Tobias Elliott
- Birth name: Tobias Elliott
- Date of birth: 16 September 2003 (age 21)
- Place of birth: Watford, England
- Height: 1.86 m (6 ft 1 in)
- Weight: 93 kg (14 st 9 lb)
- School: Watford Grammar School Berkhamsted School

Rugby union career
- Position(s): Utility back
- Current team: Saracens

Amateur team(s)
- Years: Team / Apps / (Points)
- –: Harrow RFC / – / (–)

Senior career
- Years: Team / Apps / (Points)
- 2022–: Saracens / 24 / (52)
- 2022–23: →Old Albanians / – / (–)
- 2023–24: →Ampthill / 17 / (62)
- Correct as of 12 February 2025

International career
- Years: Team / Apps / (Points)
- 2021: England U18s / – / (–)
- 2023: England U20s / 7 / (25)
- 2025: England A / 0 / (0)
- Correct as of 12 February 2025

= Tobias Elliott =

English rugby union player

Tobias Elliott (born 16 September 2003) is an English professional rugby union player who plays as a utility back for Premiership Rugby club Saracens.

== Early life ==
Elliott was born and raised in Watford, Hertfordshire and educated at Watford Grammar School for Boys. He began playing rugby at a young age, through the minis section at Harrow Rugby Club, where his father Andy was a member of the senior first team. As a teenager, Elliott joined the Saracens junior academy and played for their age-grade teams, in addition to representing his school rugby teams in national competition – firstly the Old Fullerians at Watford Grammar, and later Berkhamsted School. In 2021, he was part of the squad that won Berkhamsted's first ever SOCS Daily Mail Schools Trophy, scoring a try in the title-deciding match against Dulwich College.

== Club career ==
After progressing into the Saracens senior academy in 2022, Elliott made his senior debut for the club at the age of 19, in a 2022–23 Premiership Rugby Cup pool stage match against Harlequins. He was involved in all of the side's cup fixtures, scoring one try as he played across the backline, at full-back, fly-half and inside centre. Although he spent much of 2022–23 on loan at Old Albanians in the National League 2 East, Elliott ended the season by making his Premiership debut for Saracens in May 2023, coming off the bench against Bath.

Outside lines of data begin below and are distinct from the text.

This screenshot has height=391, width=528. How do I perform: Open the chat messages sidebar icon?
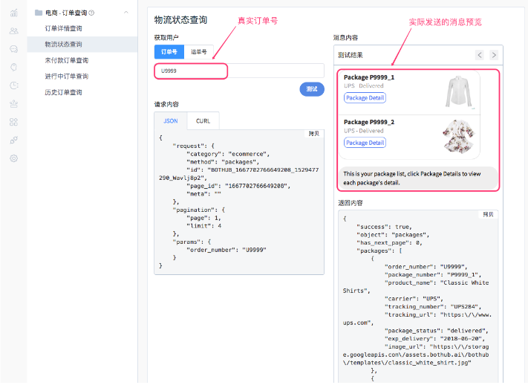coord(13,49)
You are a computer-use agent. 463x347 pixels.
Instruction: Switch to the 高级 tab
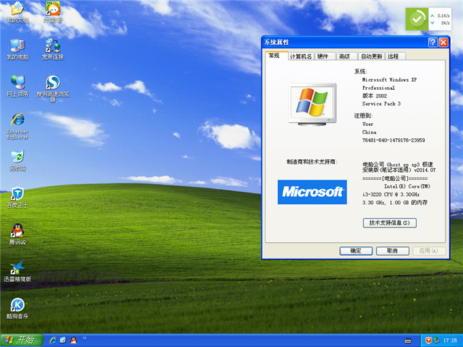pyautogui.click(x=345, y=56)
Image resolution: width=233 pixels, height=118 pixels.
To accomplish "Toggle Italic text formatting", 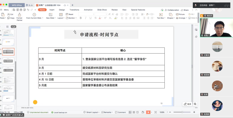I will pos(85,18).
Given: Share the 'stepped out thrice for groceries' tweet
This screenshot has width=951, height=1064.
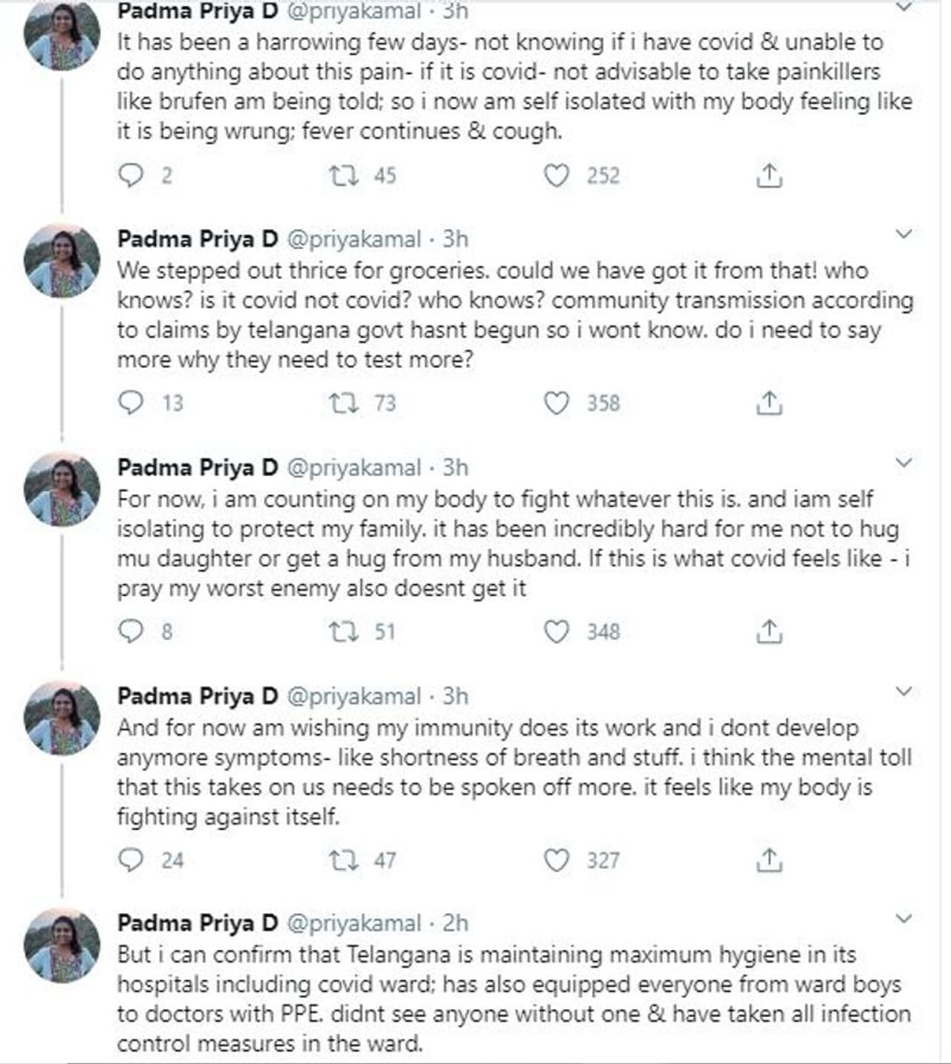Looking at the screenshot, I should tap(769, 403).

The following season, Elliott was one of several Saracens players who were dual-registered with second-division side Ampthill. He made 16 appearances for the club in the 2023–24 RFU Championship – registering 12 tries, primarily as a winger – while also featuring for Saracens three times in the 2023–24 Premiership Rugby Cup.

Ahead of the 2024–25 Premiership Rugby season, Elliott was promoted into the Saracens senior squad. Subsequently, he made his first Premiership start on 21 September 2024, in a 35–26 victory against Gloucester on the opening weekend. Elliott quickly established himself as a regular starter on the wing, earning plaudits as he scored three tries in as many league games to begin the campaign. For his performances, he was shortlisted for the Rugby Players' Association 15 Under 23 Player of the Month Award for September 2024. In December that year, he made his European Champions Cup debut, starting in a pool stage win against the Bulls.

== International career ==
Elliott has represented England at under-18s, under-19s and under-20s level. Notably, he recorded five tries in as many appearances for the England U20s during the 2023 Six Nations Under 20s Championship. Later that year, he was included in the England squad at the 2023 World Rugby U20 Championship.

In February 2025, Elliott was called up to the England A squad, ahead of that month's fixture against Ireland A.

In May 2025 Elliott was called up to a training camp for the senior England squad by Steve Borthwick.